Following a period of convalescence, Braithwaite, rather than rejoining the New Zealand Division, resumed service in the British Army with his parent unit, the Royal Welsh Fusiliers. A popular commander amongst the New Zealanders, rumours circulated in the division that his return to the British Army was due to his refusal to continue with the 12 October 1917 attack at Passchendaele.

Braithwaite returned to the front in February 1918 as a brigadier general, general staff (BGGS) in a British corps and was made a Companion of the Order of the Bath in June. In October, he was placed in command of the 16th Infantry Brigade, part of the 6th Division, when its previous commander, Brigadier General Henry Alexander Walker, was wounded in an artillery barrage, and led it through to the armistice of 11 November 1918.

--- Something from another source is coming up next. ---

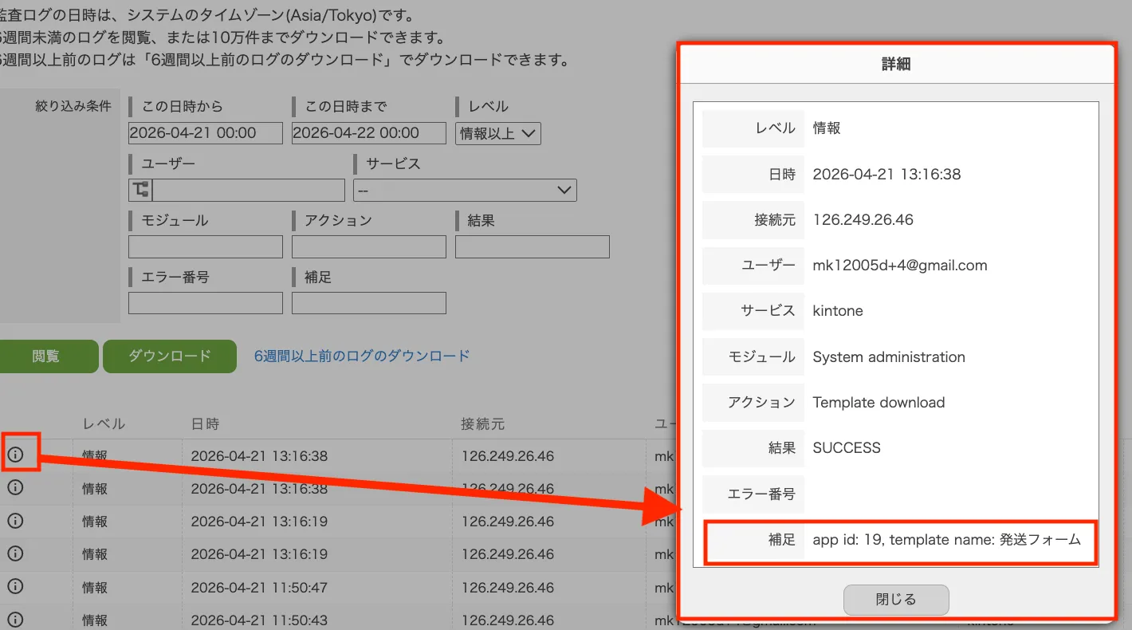Open info icon for the 11:50:43 log entry
1132x630 pixels.
(15, 620)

During the course of the First World War he had been mentioned in despatches six times.

==Later life==
Braithwaite remained in the British Army after the war and commanded a brigade in the British Army of the Rhine. While stationed in Germany, he wrote a foreword for one of the regimental histories of the NZEF. He relinquished his temporary rank of brigadier general in 1920, and reverted to his substantive rank of colonel to take up a brigade command in the Territorial Force. He eventually retired from the British Army in November 1925, with the honorary rank of brigadier general. He died in Camberley, Surrey, on 15 October 1937, survived by his wife and children. Braithwaite Street in the Wellington suburb of Karori is named for him.